Australia and China both carry baggage with them when they seek to influence countries in the Pacific region. Australia has not been seen to be genuine in its support for the efforts of the PICs to combat the effects of climate change as it has not ordered its own house due to the past climate wars. China is seen to be trying to buy strategic influence through initiatives such as its Belt and Road plan. As the world's largest greenhouse gas emitter China is seen by many as the source of the existential threat to the PICs. Australia is seen as providing the fossil fuels that create this real climate crisis of rising sea levels and temperatures and extreme weather events in the Pacific.
The incoming Albanese government also has concerns about China. China's push for more bilateral agreements with PICs and broader regional agreements prompted an immediate response. The newly minted Foreign Minister, Penny Wong, was urgently dispatched to visit Fiji to present Australia's new approach to our region and to climate change.
In statesman like fashion, however, Prime Minister Frank Bainimarama of Fiji has drawn a real "red line" for all PICs when he stated that: Pacific nations were not interested in geopolitical point scoring given the threats (to all PICS) of climate change and the pandemic. Both Australia and China need to understand this position and work accordingly. The PICs are not going to be pushed around or taken for granted.
Restoring workable relations between Australia and China will not be an easy job given the fracturing that has occurred in the past decade. China's trade war with Australia has been very damaging. Australia's political rhetoric has been used carelessly for domestic political purposes. A new Australian government gives a chance for a reset. China's aggressive pursuit of bilateral and regional agreements with the PICs has been rebuffed with only limited successes being achieved. They might also now be open to a reset.
Paradoxically, mitigating climate change effects in the Pacific may be just the dialogue that is needed to allow Australia and China to begin to establish a workable relationship and, in so doing, make a serious contribution to securing the future of the PICs. China is the world's biggest emitter of greenhouse gases. The Albanese government is promising serious action to reduce emissions and examine the future of coal and gas extraction operations in a move forward to a carbon free economy. Penny Wong has made a real impact for good with a very successful visit to the Pacific where she clearly articulated the importance Australia now attaches to combatting climate change. The PICs have welcomed this change.

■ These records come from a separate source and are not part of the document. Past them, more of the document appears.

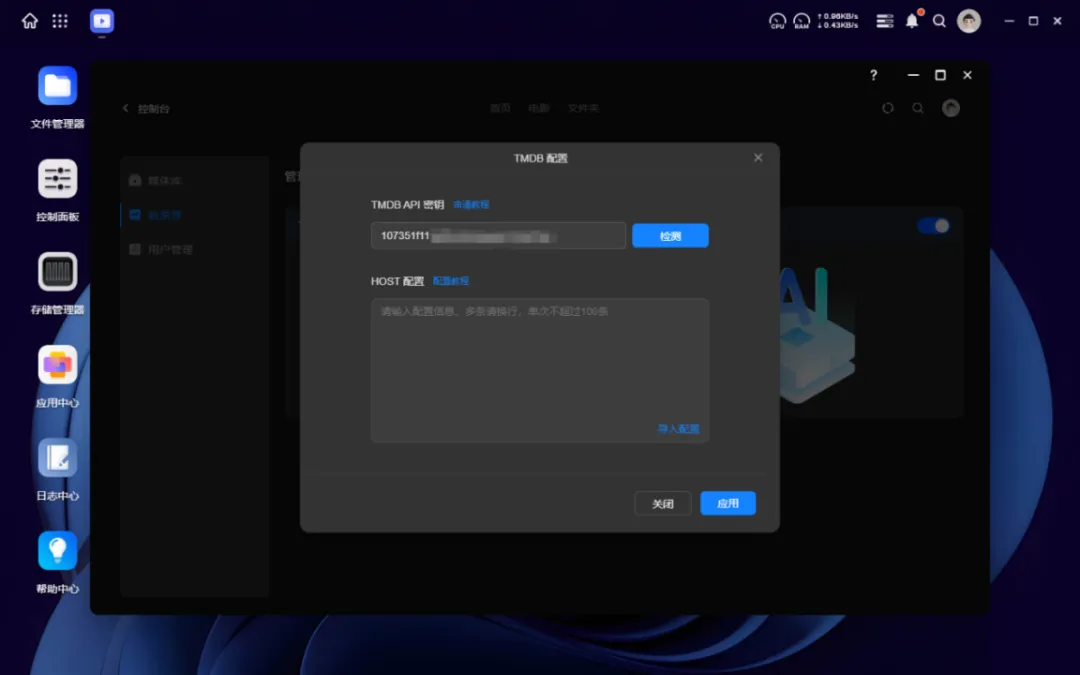The image size is (1080, 675).
Task: Click into the TMDB API key input field
Action: [497, 236]
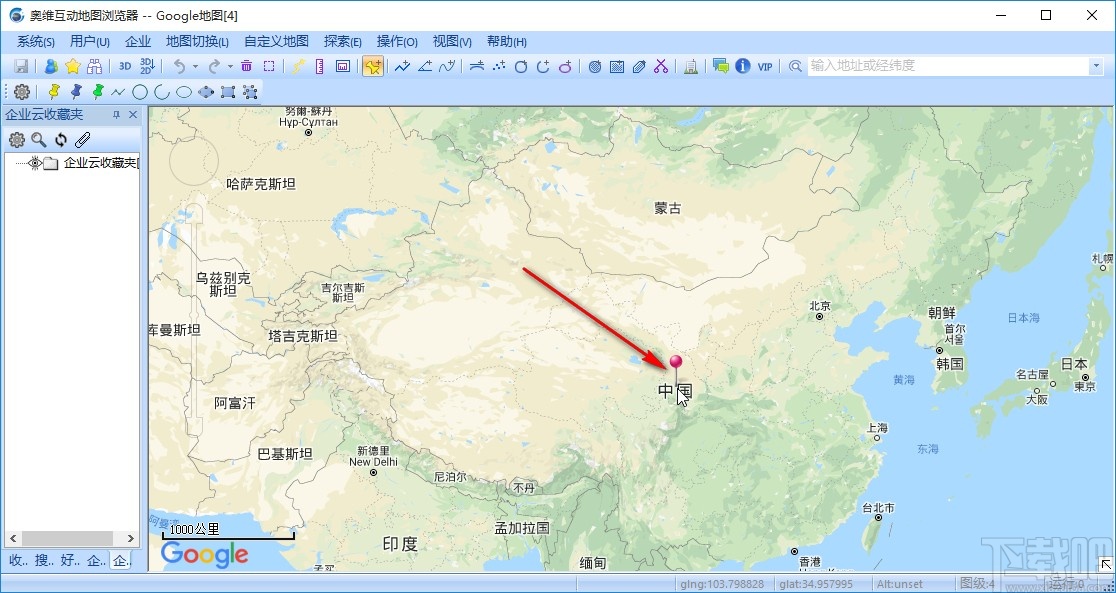Refresh the 企业云收藏夹 panel
The image size is (1116, 593).
point(61,140)
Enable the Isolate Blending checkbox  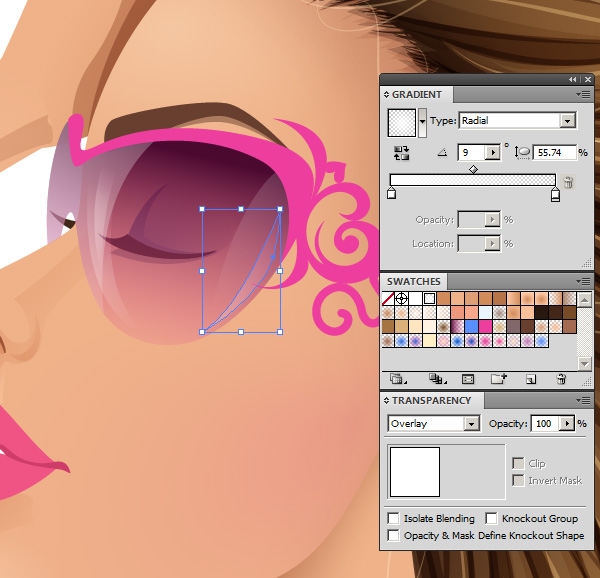[x=394, y=519]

A collaboration on climate change related initiatives in the Pacific between Australia and China could provide a platform for constructive relationships to develop between our two countries. Neither China nor Australia can claim leadership in this field as they have both been laggards. Both countries have serious ground to make up in tackling climate change. The PICs, on the other hand, have no time to waste. They are being seriously impacted by rising sea levels and extreme storms now.
Strategic relationships are built on responding authentically to genuine needs. Helping the Pacific community respond to climate change while also being prepared to collaborate with China on this urgent issue might just become a win-win-win for all.